Roger, di solito, è stato molto critico nei confronti di A Momentary Lapse of Reason.

Roger ha delle critiche su quell’album che penso siano giuste – perché Dave portò molte persone a dargli una mano per realizzarlo. Non è affatto un album di gruppo.

Quindi, eri un membro a pieno titolo della band durante le registrazioni di The Division Bell?

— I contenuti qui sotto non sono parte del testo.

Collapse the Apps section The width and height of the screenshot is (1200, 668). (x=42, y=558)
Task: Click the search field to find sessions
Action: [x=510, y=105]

Membro a pieno titolo è solo in parte vero. Non in termini contrattuali. Dave e Nick non volevano rinunciare a ciò che avevano guadagnato. E si arrivò molto vicino al punto in cui stavo per non partecipare a The Division Bell perché non sentivo che ciò su cui avevamo concordato fosse giusto. E, cosa interessante, Dave disse: “Hai il diritto di essere un membro della band”, ma quando si arrivava al nocciolo non voleva restituirmi quel ruolo, il che, secondo me, fu piuttosto egoista. Il mio ritorno nella band, mentre loro erano ancora in conflitto con Roger, li aiutò, perché la critica di Roger era che non fosse più i Pink Floyd, ma con la mia presenza tornavano ad essere in tre membri – e due di loro erano autori. Musicalmente, ero di nuovo un membro a pieno titolo. Contrattualmente, no. Adesso, se dovesse succedere di nuovo qualcosa, o sono un membro a pieno titolo o niente – questo è il mio atteggiamento. Spero che succeda qualcosa, e lo sperano anche tutti gli altri.Penso che il problema di Dave sia che lavorò dannatamente duro su A Momentary Lapse of Reason… e si sentì di portare tutto il peso sulle sue spalle, e in effetti lo fece. Quando arrivò The Division Bell, sentì ancora di portare tutto sulle sue spalle e, di nuovo, era così, ma non voleva delegare, non voleva contributi da parte mia. Credo che pensasse che, se ci fosse stato un nuovo album dei Floyd, avrebbe avuto un sacco di lavoro da fare. Ma non deve essere per forza così. Potrebbe essere scritto come facevamo una volta. Ma io sono stato pigro e non ho fatto abbastanza, perché nella mia vita ci sono stati grandi cambiamenti, anche se ho parecchio materiale messo da parte. Siamo stati pigri entrambi. Dave è restio a pensare al futuro, ma io spero davvero che faremo ancora qualcosa.

Come ti senti oggi riguardo al fatto di essere stato l’unico membro dei Floyd a guadagnare dai concerti di The Wall?

Non ho provato alcun orgoglio per il fatto di aver guadagnato e che loro no. Ci sono certi puristi che non pensano che i Pink Floyd siano la vera band dopo l’uscita di Syd. E se ascolti i primi due album, quello che Syd ha contribuito a creare e quello che noi abbiamo suonato, certo, dopo di allora i Pink Floyd sono cambiati moltissimo. Ora, per la maggior parte delle persone, i Pink Floyd sono quello che abbiamo fatto dopo che Syd se ne è andato. La mia sensazione è che, finché io sono alle tastiere e Dave suona la sua chitarra…Avrei voluto che fossimo stati tutti grandi amici e che avessimo continuato. Il vero problema di Roger è che pensa che i suoi album da solista siano i veri Pink Floyd, ma no, Roger, non lo sono. Ma non so cosa gli passi per la testa.